▶ _Data section_
★ ★ ★

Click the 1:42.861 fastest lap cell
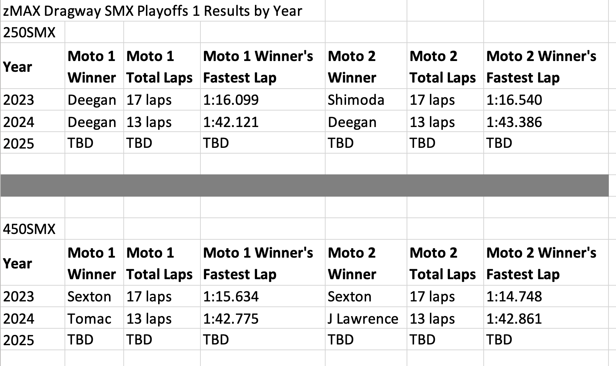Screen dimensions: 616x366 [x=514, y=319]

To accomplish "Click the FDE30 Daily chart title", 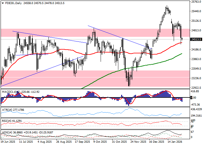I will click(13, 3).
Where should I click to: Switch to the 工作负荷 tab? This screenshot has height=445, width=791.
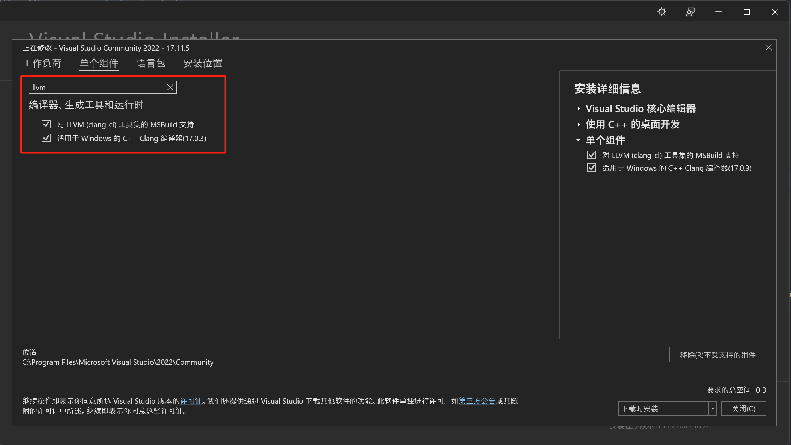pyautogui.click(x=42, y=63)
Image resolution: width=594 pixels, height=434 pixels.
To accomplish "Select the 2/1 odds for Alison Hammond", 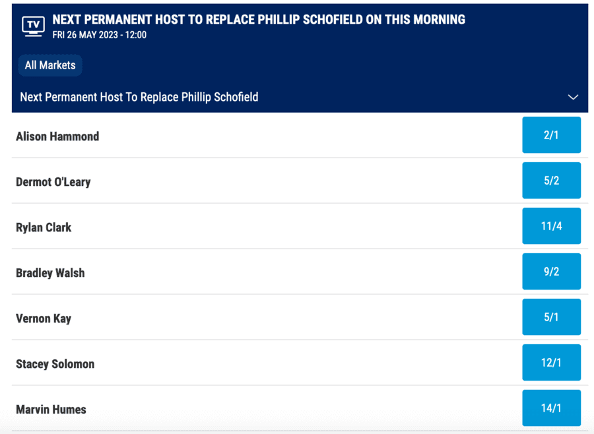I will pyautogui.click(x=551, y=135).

★ ★ ★

▶ _Exercise aim_
Gather every line of the material above that contains the word "height", copying each such line in full.

▶ _Correct result_
Where should I click to: Switch to the 工作负荷 tab? This screenshot has height=445, width=791.
Image resolution: width=594 pixels, height=434 pixels.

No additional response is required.